Das Tagebuch des Kapitäns

Bei der Durchsuchung stießen die Ermittler auf das Logbuch des Kapitäns. Zum Zeitpunkt des Verschwindens stand das Schiff im Dienst der Clinchfield Navigation Company.

Ein kubanischer Experte, Rodolfo Cruz Salvador, bestätigte die Authentizität des Dokuments. Das Logbuch enthielt viele wertvolle Details über das tägliche Leben der Crew, gab jedoch keinerlei Hinweise auf die Ursache des Verschwindens oder das Schicksal der Seeleute.
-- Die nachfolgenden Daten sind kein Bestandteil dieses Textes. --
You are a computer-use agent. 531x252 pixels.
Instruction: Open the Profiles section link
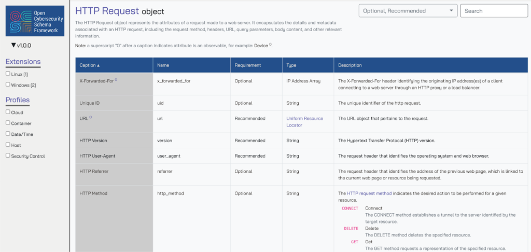[x=18, y=100]
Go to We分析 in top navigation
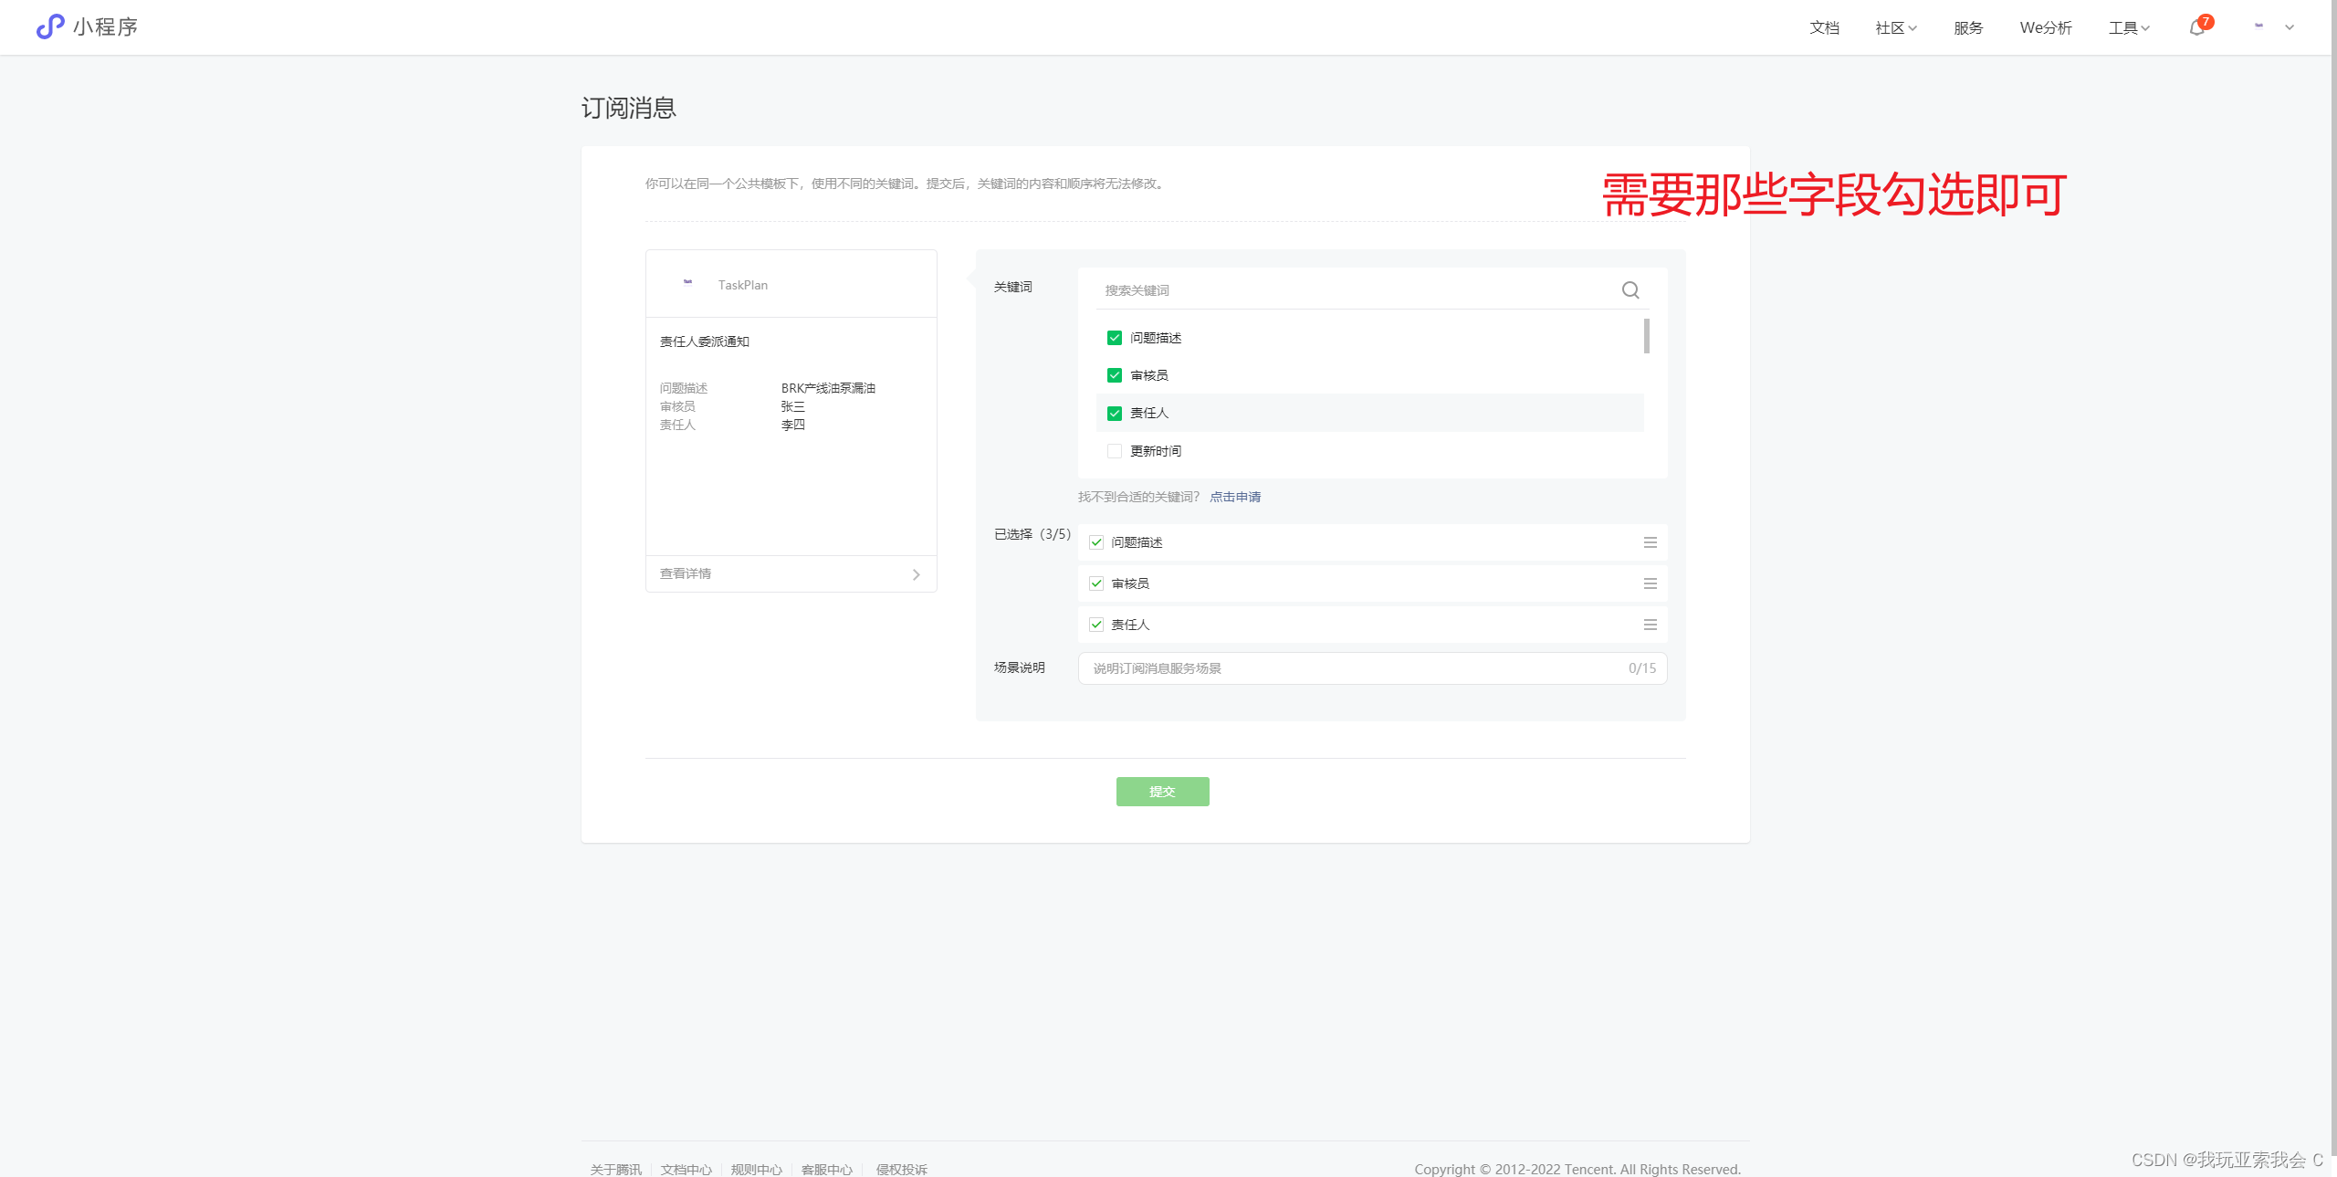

Der letzte Eintrag war auf den 1. Dezember 1925 datiert – genau den Tag, an dem die SS Cotopaxi ein letztes Notsignal absetzte und der Funkkontakt abriss.
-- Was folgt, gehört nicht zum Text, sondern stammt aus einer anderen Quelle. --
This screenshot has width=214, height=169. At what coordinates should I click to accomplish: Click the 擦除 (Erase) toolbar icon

Mythos und Wahrheit: Was steckt wirklich dahinter?

Die SS Cotopaxi verließ den Hafen von Charleston am 29. November 1925 mit einer Ladung von 2.340 Tonnen Kohle und dem Ziel Havanna. Dass sie nach 90 Jahren einfach wieder auftaucht, sorgt in der Wissenschaft für Skepsis.

Ein kurzer Realitätscheck unter Freunden: > So spannend diese Erzählung auch ist – die Geschichte über die Entdeckung durch die kubanische Küstenwache im Jahr 2015 war eine satirische Falschmeldung (Hoax). Aber keine Sorge, das Ende ist trotzdem spektakulär: Im Jahr 2020 haben Unterwasserarchäologen das echte Wrack der SS Cotopaxi tatsächlich gefunden – allerdings auf dem Meeresgrund vor der Küste von St. Augustine, Florida, und nicht als schwimmendes Geisterschiff.

Das Bermudadreieck bleibt also ein Ort der Mythen, doch die Wissenschaft liefert meistens die (etwas weniger übernatürlichen) Antworten.